Sin embargo, ningún Gobierno, ni uno solo propuso pagarlo, y eso que todos alertaban de que si no éramos prudentes durante las fiestas tendríamos una tercera y muy peligrosa ola en enero. Clavaron lo de la ola, pero no hicieron lo suficiente para obligarnos a la prudencia que tanto pregonaban.

Los políticos se han comportado como el cura que, tras glosar en su homilía de maitines las virtudes del ayuno poniendo los ojos en blanco para hacer más creíble su exhortación, al terminar la misa invitara a los fieles a acompañarlo a la cafetería del barrio a empujarse unos churros bien remojados en chocolate.

Todo fueron advertencias de la amenaza inminente y devastadora de la tercera ola, pero presidentes, ministros y consejeros no acompañaron sus admoniciones con decretos lo bastante severos para frenarla.

Predicaron bien, pero flaquearon a la hora de dar trigo. Predicar la frugalidad o exhortar a la prudencia es gratis, pero renunciar a las porras humeantes y esponjosas, demorar las decisiones embarazosas o soslayar las prohibiciones impopulares no lo es.

Pecados propios y ajenos

Con la irresponsabilidad ante la pandemia pasa como con tantos otros pecados colectivos: que al tener la culpa todo el mundo, al final no la tiene nadie. Ahí los políticos nos vienen bien, porque podemos echarles la culpa de sus pecados y, de paso, también de los nuestros; nos vienen bien porque podemos simular que nuestros pecados son en realidad suyos y no nuestros.
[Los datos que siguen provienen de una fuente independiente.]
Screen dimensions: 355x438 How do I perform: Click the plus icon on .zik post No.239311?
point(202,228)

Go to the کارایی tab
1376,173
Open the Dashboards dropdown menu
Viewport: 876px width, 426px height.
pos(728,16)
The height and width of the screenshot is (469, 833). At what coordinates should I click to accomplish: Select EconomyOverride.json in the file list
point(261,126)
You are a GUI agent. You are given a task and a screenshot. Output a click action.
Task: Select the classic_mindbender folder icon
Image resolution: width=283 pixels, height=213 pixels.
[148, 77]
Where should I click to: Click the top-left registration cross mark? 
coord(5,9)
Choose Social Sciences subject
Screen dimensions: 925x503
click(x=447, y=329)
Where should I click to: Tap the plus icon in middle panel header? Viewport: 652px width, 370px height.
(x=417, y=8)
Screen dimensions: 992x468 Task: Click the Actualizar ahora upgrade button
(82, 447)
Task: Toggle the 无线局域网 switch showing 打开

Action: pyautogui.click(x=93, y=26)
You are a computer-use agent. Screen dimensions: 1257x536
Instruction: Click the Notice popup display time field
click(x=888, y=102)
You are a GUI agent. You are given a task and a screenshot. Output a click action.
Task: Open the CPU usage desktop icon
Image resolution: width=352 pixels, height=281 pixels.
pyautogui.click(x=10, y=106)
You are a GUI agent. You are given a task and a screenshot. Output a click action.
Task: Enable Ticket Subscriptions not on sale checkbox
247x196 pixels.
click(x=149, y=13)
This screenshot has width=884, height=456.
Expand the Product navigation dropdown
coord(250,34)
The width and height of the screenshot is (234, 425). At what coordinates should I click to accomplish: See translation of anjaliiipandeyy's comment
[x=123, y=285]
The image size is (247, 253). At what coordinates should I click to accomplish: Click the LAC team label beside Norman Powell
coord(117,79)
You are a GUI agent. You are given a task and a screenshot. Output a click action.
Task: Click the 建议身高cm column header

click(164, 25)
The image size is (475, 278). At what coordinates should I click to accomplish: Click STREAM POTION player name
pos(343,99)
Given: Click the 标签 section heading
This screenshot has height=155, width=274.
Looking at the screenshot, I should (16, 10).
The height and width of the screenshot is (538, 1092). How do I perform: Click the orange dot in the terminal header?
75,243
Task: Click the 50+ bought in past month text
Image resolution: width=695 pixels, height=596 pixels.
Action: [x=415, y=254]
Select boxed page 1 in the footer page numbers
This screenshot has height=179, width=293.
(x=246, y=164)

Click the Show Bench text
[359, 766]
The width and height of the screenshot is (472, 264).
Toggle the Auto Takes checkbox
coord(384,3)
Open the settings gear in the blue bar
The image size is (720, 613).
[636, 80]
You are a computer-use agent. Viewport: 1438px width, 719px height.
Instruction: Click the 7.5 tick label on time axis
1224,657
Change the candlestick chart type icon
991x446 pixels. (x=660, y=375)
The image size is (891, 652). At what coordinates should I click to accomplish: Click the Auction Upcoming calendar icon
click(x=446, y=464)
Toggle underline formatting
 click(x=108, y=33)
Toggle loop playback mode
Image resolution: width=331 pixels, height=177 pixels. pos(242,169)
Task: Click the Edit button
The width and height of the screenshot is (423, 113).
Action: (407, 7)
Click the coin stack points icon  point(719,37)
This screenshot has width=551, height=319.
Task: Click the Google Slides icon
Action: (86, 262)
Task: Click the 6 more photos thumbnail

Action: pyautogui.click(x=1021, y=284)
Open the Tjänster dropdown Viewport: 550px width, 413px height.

Para acabar de arreglarlo, criticamos con fruición a los políticos pero apenas mencionamos a los expertos que los asesoran, sean estos funcionarios del Grupo A cuya identidad desconocemos, como en el caso de España, o sean mayoritariamente altos cargos políticos y sanitarios, como en el caso de Andalucía.

Cuesta creer que un experto lo bastante experto pueda avalar un llamamiento explícito a celebrar la Navidad o aconsejar que en una ciudad turística y universitaria se cierre la universidad pero no lo bares.

El pensamiento mágico

Las CCAA han reaccionado tarde. Algunas, como Andalucía, solo han planteado medidas realmente drásticas cuando la tasa de contagios se había vuelto explosiva. Estaba en su mano decretar restricciones más severas antes, durante y después de Navidad, pero no lo hicieron. Y también el Gobierno de España ha consentido, cuando no propiciado, que las CCAA reaccionaran tarde.

No hay por qué atribuirles a las unas o al otro interés electoral o mala fe, pero sí falta de coraje, de franqueza, de determinación. Es como si se hubieran dejado arrastrar por una suerte de pensamiento mágico, basado en la pueril convicción de que lo irreparable no sucederá mientras nos concentremos muy intensamente en el pensamiento de que no sucederá.

Periodismo ladrador

Mas, como diría el evangelista Juan, quien esté libre de pecado que tire la primera piedra. Desde el periodismo, ciertamente, se fue algo más contundente que desde la política en la exigencia de medidas drásticas, pero tampoco demasiado… sobre todo si quienes tenían que tomarlas eran de los nuestros.

El periodismo ha ladrado más que ha mordido. Blindado en su atalaya inexpugnable, ha actuado un poco como esos caniches que, desde su balcón del primero, ladran rabiosamente a los grandes perros que pasan por la acera, quienes a su vez echan una mirada de reojo al chucho y siguen desdeñosamente su camino.

Por lo demás, el problema de artículos como éste que culpan a todo el mundo es que en cierta medida se neutralizan a sí mismos: como si el propio texto desactivara su carga crítica al preocuparse demasiado por repartir equitativamente las culpas, al proponer, en fin, un diagnóstico demasiado ecuménico, tanto que el lector no acaba de saber si está leyendo un artículo o escuchando la homilía aquella tan bonita que pronunció el cura de su barrio cierto día en que, después de misa, invitó a los fieles a churros con chocolate.